Duke University in New Zealand did a number of tests in the last few years with young people. I am saying this because it has proven that kids using marijuana on a regular basis had an IQ that was eight points less than their counterparts who did not use it. That is already a form of impairment right there.
According to Colorado State University, the tests it has done over the last few years show that the THC level of marijuana has increased over 30% in the past 20 years. It is much stronger than it used to be, which is another form of impairment.
My concern is that marijuana stays in one's body for three to 10 days immediately, and it takes up to three months for it to completely dissipate.
The shocking fact is that Colorado sold $14.6 million worth of marijuana in January of 2015. In the month of January 2016, it sold $36.4 million. That is more than double.
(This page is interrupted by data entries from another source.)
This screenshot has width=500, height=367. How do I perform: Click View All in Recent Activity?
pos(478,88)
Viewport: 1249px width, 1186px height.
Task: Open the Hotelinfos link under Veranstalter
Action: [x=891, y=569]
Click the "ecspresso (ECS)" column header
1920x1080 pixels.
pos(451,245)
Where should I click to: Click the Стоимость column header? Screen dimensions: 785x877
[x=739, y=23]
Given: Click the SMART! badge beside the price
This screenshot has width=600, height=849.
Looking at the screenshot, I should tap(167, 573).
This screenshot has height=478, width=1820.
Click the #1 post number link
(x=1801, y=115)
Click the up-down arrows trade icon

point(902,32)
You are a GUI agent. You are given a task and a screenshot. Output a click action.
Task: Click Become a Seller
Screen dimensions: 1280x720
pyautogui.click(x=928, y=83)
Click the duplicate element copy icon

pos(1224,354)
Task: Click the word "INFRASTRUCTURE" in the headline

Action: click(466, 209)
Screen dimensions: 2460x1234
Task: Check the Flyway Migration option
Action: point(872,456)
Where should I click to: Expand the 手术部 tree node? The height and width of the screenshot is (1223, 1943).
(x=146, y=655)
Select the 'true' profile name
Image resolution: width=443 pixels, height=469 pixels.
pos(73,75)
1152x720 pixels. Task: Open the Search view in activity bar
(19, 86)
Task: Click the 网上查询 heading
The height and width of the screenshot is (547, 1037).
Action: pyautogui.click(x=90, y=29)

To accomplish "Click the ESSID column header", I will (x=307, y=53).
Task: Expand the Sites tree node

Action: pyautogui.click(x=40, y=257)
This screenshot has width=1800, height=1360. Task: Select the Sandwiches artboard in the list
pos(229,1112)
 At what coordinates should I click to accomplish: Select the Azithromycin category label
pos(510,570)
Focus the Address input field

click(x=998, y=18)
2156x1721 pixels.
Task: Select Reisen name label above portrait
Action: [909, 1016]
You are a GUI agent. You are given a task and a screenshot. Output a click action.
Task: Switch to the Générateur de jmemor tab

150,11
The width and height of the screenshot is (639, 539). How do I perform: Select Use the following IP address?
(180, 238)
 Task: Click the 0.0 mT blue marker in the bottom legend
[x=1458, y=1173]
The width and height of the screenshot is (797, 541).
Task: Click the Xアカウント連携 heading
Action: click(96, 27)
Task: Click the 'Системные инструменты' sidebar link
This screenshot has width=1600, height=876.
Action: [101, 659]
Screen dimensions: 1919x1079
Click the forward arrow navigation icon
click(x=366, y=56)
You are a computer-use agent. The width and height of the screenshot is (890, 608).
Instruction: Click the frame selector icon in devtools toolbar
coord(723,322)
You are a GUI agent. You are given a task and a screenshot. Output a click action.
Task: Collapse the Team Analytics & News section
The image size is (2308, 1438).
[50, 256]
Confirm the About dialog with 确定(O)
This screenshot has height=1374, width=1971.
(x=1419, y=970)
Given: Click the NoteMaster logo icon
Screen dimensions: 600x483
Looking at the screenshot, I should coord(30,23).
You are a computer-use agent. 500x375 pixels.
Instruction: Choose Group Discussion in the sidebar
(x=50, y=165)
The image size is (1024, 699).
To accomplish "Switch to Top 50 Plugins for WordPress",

To me, if the amount has doubled, so has the amount of impaired driving, which means we need to double the amount of money that we are going to spend on education. The current government has told us that it is going to spend a certain amount. We know that as soon as it becomes legal, the use of marijuana is going to at least double.
The legislation in Bill C-46 has some good intentions, and I do not disagree with it, but it needs to be reviewed with more scrutiny. It needs to be looked at. We need to get rid of a lot of the ambiguous parts that are written in there because it is going to tie up police officers on the road and make it very difficult for us to enforce impaired driving, especially with respect to drugs.